Hamish began his study of the ancient world in Christchurch, continued it in Los Angeles, road-tripped with it to Maine via the Midwest, and has now returned with it to Wellington
. Thematically, he studies movement, borderlands, networks, geography and imperialism. Geographically, he explores the Eastern Mediterranean, Southwest Asia/the Near East and Rome. Chronologically, he investigates the Hellenistic and Roman periods. Philologically, he enjoys cultural allusions and tricola. No, tetracola… Wait, I’ll come in again…
Hamish received his PhD in Classics from the University of Southern California in 2014 where he wrote a dissertation examining the representation of “Mesopotamia” as a borderland in Imperial Roman geographic writing of the first four centuries CE. His monograph on the subject is published: Making Mesopotamia: Geography and Empire in a Romano-Iranian Borderland
(Brill 2019). He also holds a Graduate Certificate in Geographic Information Science and Technology (2011) from the USC Spatial Sciences Institute and received his MA from the University of Canterbury, New Zealand in 2006 with a thesis on the arrival of Roman power in Cilicia. He has published on mobility and representations of the Near east in Roman geographical writing, trade routes in Southwest Asia, analog game reception and design in the classroom, and cyberpunk in tabletop role playing games.
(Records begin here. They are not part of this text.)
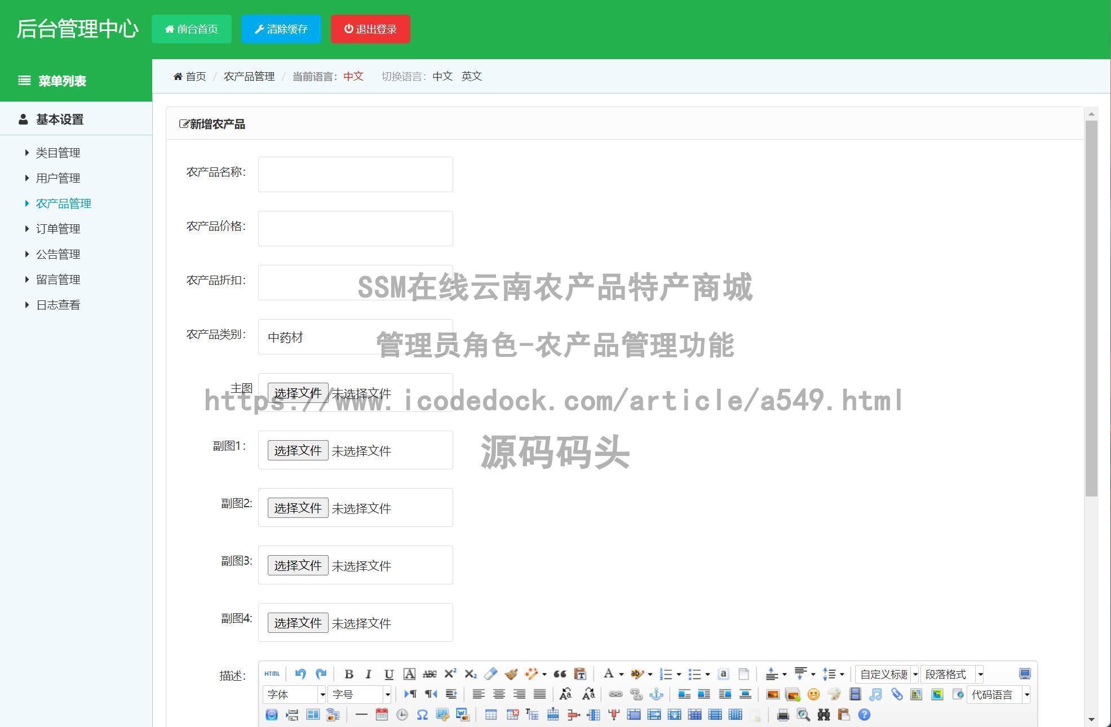Switch language to 英文
This screenshot has height=727, width=1111.
471,76
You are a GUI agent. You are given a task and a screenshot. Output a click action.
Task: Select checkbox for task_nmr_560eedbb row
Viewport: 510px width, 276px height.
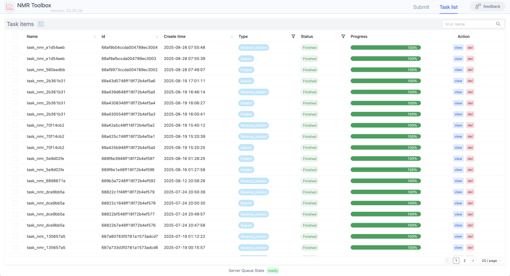tap(15, 70)
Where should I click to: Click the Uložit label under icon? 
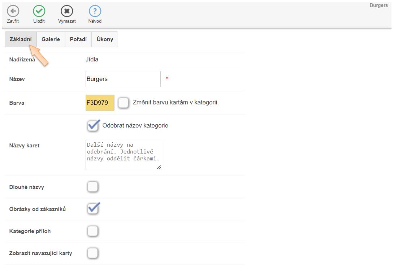[39, 21]

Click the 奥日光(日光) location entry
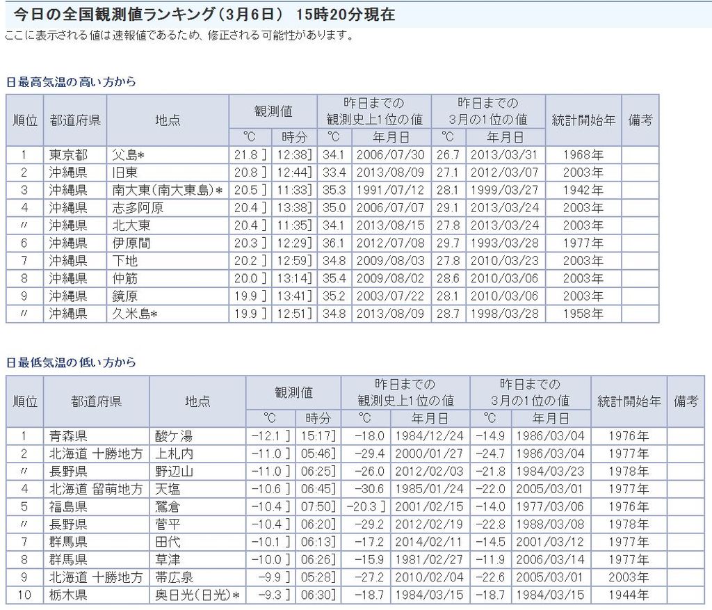pos(197,595)
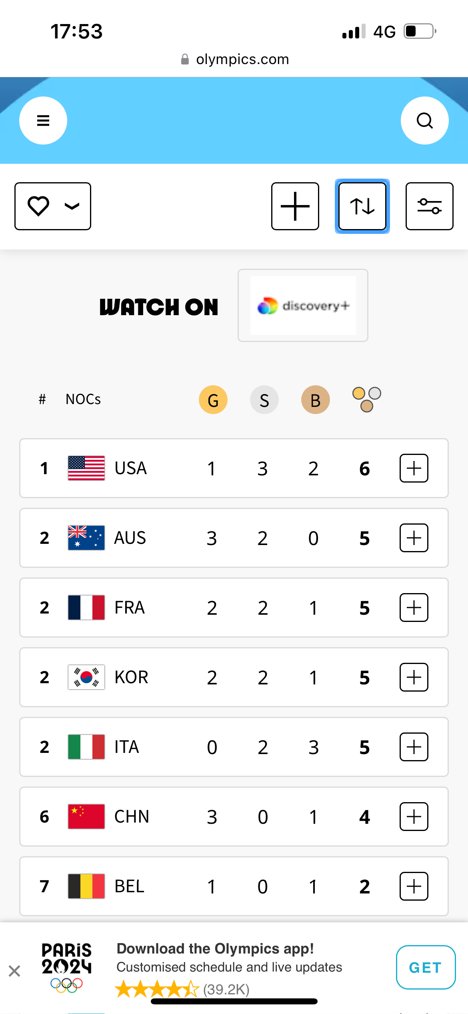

Hamish has taught classes in History and Classical Languages dealing with topics from the Bronze Age to the Information Age. He is interested in the applied pedagogical methodologies of digital humanities, especially digital geography and gaming, the reception of ideas about the ancient world in modern games, and the pedagogy of tabletop games. He also designs boardgames and roleplaying games.